WCBY (1240 AM and W264CF 100.7 FM) is a radio station in Cheboygan, Michigan, broadcasting a classic country format delivered by Westwood One  "Big Country Gold" is the slogan, which plays off sister country FM WMKC 102.9 known as "Big Country - 102-9". WCBY is owned by Black Diamond Broadcast Holdings, LLC.

The station began broadcasting in 1954 as a 250-watt station under the ownership of Straits Broadcasting.  For over a quarter-century the station featured a full-service format featuring popular music which was chiefly MOR in nature but included some Top 40 fare to appeal to younger listeners after school hours.  An FM sister, 25,000-watt WCBY-FM at 105.1, was added in 1968 and aired a beautiful music format.

WCBY-AM/FM were sold in 1981 to Fabiano-Strickler Communications, which implemented format changes at both AM and FM, changing the AM to country music and the FM to Top 40, eventually changing the FM's call letters to WQLZ and boosting its power to 100,000 watts.  In 1989, WGFM and WQLZ came under the ownership of Del Reynolds, who had begun his broadcasting career at WCBY in the 1960s, and his wife Mary.  WCBY-AM adopted an MOR/adult standards format which continued for over two decades, and WQLZ became WGFM with a classic rock format as "W-Gold FM", later changing to "The Bear" and most recently to "Real Rock 105 & 95-5" (simulcast with WJZJ-FM Traverse City).  At various times WCBY featured programming from the Music of Your Life network and from Waitt Radio Networks' "The Lounge" format.
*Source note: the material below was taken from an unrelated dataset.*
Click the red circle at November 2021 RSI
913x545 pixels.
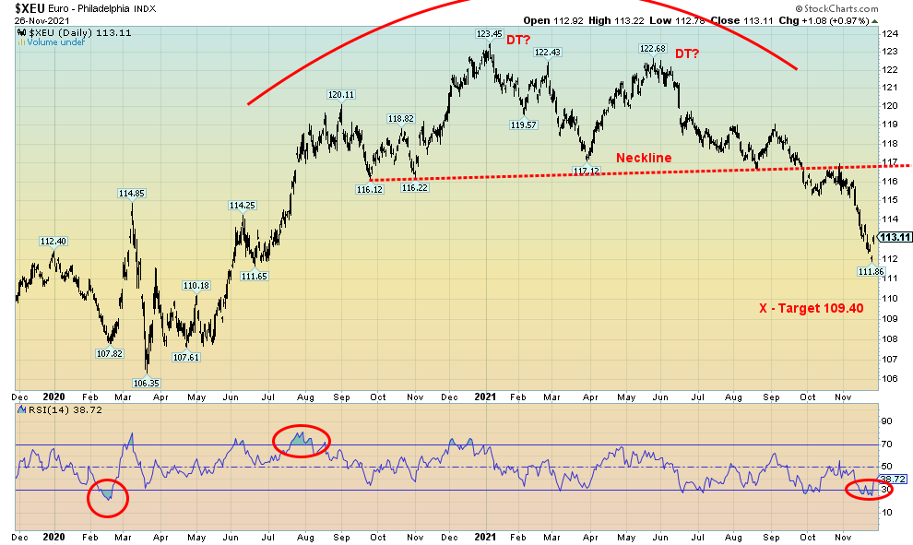coord(865,491)
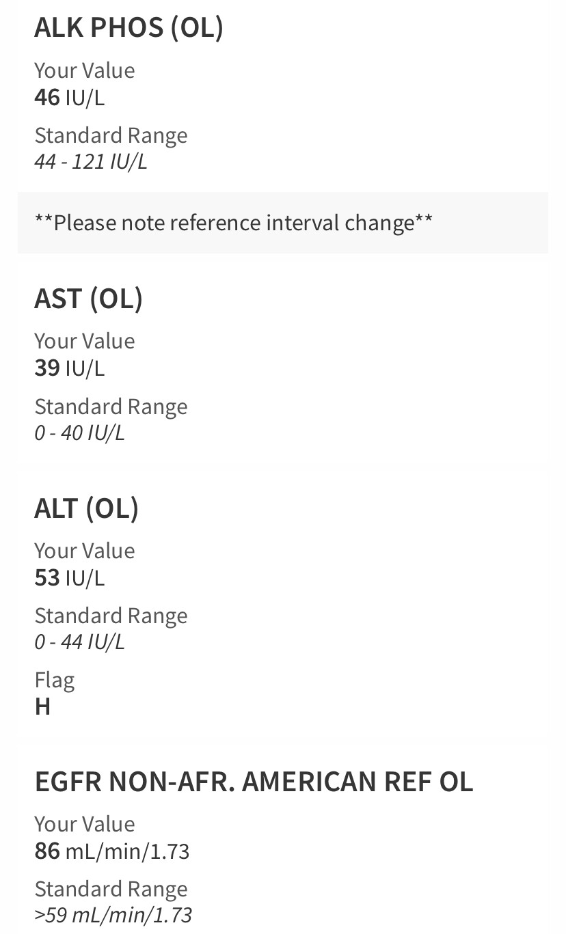
Task: Select the 39 IU/L AST value
Action: [x=70, y=368]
In April 2010, WCBY dropped standards in favor of the classic country format formerly heard on FM sister station  94.5 FM.

In October 2012, WCBY added a presence on the FM dial with translator 100.7 W264CF Saint Ignace.  In the early days of WCBY, the station had a studio in St. Ignace but closed that studio when Mighty-Mac Broadcasting Company's WIDG signed on the air.

In February 2015, WCBY became an affiliate of CBS Radio airing hourly national news, complemented by local news, sports, and community information.

WCBY airs Cheboygan Chief basketball and football games as well as Detroit Tigers Baseball and Detroit Red Wings Hockey games.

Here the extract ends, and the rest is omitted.